Однако он вовсе не почитатель государства, он далек от этого. Он страстный индивидуалист и верит в героя. Несчастье целой нации, говорит он, значит меньше, чем страдания великой личности: «Все невзгоды этих маленьких людей, взятые вместе, не суммируются в целом иначе как в чувствах могучих людей».
Ницше не националист, он не проявляет излишнего восхищения Германией. Ему нужна интернациональная правящая раса, которая должна будет господствовать на земле – «новая широкая аристократия, основанная на наиболее суровой самодисциплине, в которой воля философов-властителей и художников-тиранов будет запечатлена на тысячи лет».
Не является он и антисемитом, хотя и думает, что в Германии имеется столько евреев, сколько она может ассимилировать, и не следует допускать их дальнейшего притока. Он не любит Новый завет, но о Ветхом говорит с большим восхищением. Отдавая справедливость Ницше, надо подчеркнуть, что многие современные теории, имеющие определенную связь с его общими этическими воззрениями, противоположны его ясно выраженным взглядам.
Заслуживают внимания два приложения его этики: во-первых, отвращение к женщинам, во-вторых, его жестокая критика христианства.
Он никогда не устает яростно поносить женщин. В своей псевдопророческой книге «Так говорил Заратустра» он пишет, что женщины еще не способны к дружбе: они все еще кошки и птицы или, в лучшем случае, коровы. «Мужчина должен воспитываться для войны, женщина – для отдохновения воина. Все остальное – вздор». Это отдохновение воина должно быть довольно-таки своеобразным, если судить по наиболее выразительному афоризму Ницше на этот счет: «Ты идешь к женщине? Не забудь плетку!»
Он не всегда столь свиреп, хотя и всегда одинаково презрителен. В «Воле к власти» он пишет: «Мы находим удовольствие в женщине, как в более изящном, более тонком и эфирном создании. Какое удовольствие встретить создание, у которого в голове только танцы, чепуха и наряды! Женщины всегда были наслаждением для всякой сильной и глубокой мужской души». Однако даже эти привлекательные свойства можно обнаружить в женщинах только до тех пор, пока их держат в повиновении мужественные мужчины; как только женщины достигнут какой-то независимости, они становятся невыносимы. «У женщин так много оснований для стыда; в женщине скрыто столько педантизма, поверхностности, повадок классной наставницы, мелкой самонадеянности, распущенности и нескромности… Все это лучше всего сдерживалось и подавлялось до сих пор страхом перед мужчиной». Так пишет он в «По ту сторону добра и зла» и добавляет, что женщину надо рассматривать как собственность, следуя примеру жителей Востока. Все его поношения женщин предлагаются как самоочевидные истины; они не подкреплены ни свидетельством истории, ни его собственным опытом знания женщин, который почти полностью ограничивался его сестрой.

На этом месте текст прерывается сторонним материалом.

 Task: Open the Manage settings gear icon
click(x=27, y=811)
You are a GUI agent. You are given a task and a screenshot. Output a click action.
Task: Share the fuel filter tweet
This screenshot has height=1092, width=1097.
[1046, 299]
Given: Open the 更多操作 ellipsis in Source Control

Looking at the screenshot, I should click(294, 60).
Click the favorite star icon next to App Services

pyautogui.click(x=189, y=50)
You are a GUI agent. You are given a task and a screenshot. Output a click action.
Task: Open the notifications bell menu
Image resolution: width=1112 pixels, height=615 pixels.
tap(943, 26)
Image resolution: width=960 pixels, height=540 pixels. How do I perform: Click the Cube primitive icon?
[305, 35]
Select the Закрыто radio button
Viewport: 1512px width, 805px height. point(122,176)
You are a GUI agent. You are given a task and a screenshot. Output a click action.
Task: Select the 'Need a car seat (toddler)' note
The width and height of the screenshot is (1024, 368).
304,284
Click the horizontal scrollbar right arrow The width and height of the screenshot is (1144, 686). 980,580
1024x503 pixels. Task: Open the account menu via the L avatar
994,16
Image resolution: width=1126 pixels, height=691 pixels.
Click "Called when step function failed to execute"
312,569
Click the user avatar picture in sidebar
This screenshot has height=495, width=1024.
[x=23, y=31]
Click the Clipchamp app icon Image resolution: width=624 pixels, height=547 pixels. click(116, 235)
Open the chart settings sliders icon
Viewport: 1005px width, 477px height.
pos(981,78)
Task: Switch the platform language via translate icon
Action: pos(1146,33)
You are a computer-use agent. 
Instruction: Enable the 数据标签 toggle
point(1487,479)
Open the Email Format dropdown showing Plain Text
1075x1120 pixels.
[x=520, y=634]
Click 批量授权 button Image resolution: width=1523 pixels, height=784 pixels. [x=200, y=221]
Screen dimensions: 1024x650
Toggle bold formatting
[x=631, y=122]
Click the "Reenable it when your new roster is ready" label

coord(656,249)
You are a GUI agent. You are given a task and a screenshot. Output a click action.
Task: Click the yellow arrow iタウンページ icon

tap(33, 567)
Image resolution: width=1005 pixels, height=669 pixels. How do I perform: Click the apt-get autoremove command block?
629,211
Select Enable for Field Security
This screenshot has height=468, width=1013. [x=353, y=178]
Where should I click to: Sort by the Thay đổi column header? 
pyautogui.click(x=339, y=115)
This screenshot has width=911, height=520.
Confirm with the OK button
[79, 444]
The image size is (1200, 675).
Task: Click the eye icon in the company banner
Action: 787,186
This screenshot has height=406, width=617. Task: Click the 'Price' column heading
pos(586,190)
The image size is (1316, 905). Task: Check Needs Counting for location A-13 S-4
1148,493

Ницше возражает против христианства, потому что оно принимает, как он выражается, «рабскую мораль». Интересно проследить резкое различие между его аргументами и аргументами французских философов, предшественников революции. Они считают, что догмы христианства ложны, что христианство учит покорности тому, что представляется волей Бога, тогда как уважающее себя человеческое существо не должно склоняться ни перед какой высшей властью, что христианские церкви стали союзником тиранов и помогают врагам демократии отрицать свободу и продолжать угнетать бедноту. Ницше не заинтересован в метафизической истинности ни христианства, ни любой другой религии; будучи убежден, что никакая религия в действительности не истинна, он судит обо всех религиях только по их социальным следствиям. Он согласен с французскими философами в их протесте против подчинения предполагаемой божьей воле, но он заменяет ее волей земных «художников-тиранов». Покорность хороша (для всех, кроме этих сверхчеловеков), но не покорность христианскому Богу. А что касается союза христианских церквей с тиранами и врагами демократии, то, говорит он, это прямо противоположно истине. Согласно ему, Французская революция и социализм, в сущности, по духу своему тождественны христианству. Все это он отрицает и все по той же причине: он не желает рассматривать всех людей как равных ни в каком отношении.
Буддизм и христианство, говорит он, одинаково являются «нигилистическими» религиями в том смысле, что они отрицают исходное различие ценности между одним и другим человеком, но буддизм все же вызывает меньше возражений. Христианство – дегенеративно, полно разлагающихся элементов; его движущая сила – это бунт «недоделанных и неполноценных». Этот бунт начали евреи, его занесли в христианство «святые эпилептики», вроде св. Павла, лишенного всякой честности. «Новый завет – это евангелие полностью подлых разновидностей человека». Христианство – самая фатальная и соблазнительная ложь из всех когда-либо существовавших. Никто из выдающихся людей никогда не был подобен христианскому идеалу, взять хотя бы героев «Жизнеописаний» Плутарха. Христианство должно быть осуждено за отрицание ценности «гордости, пафоса расстояния, великой ответственности, бьющей через край жизнерадостности, прекрасной звероподобности, инстинктов войны и завоевания, обожествления страсти, мести, гнева, чувственности, риска и знания». Все эти вещи хороши, и все их христианство объявляет плохими, – так утверждает Ницше.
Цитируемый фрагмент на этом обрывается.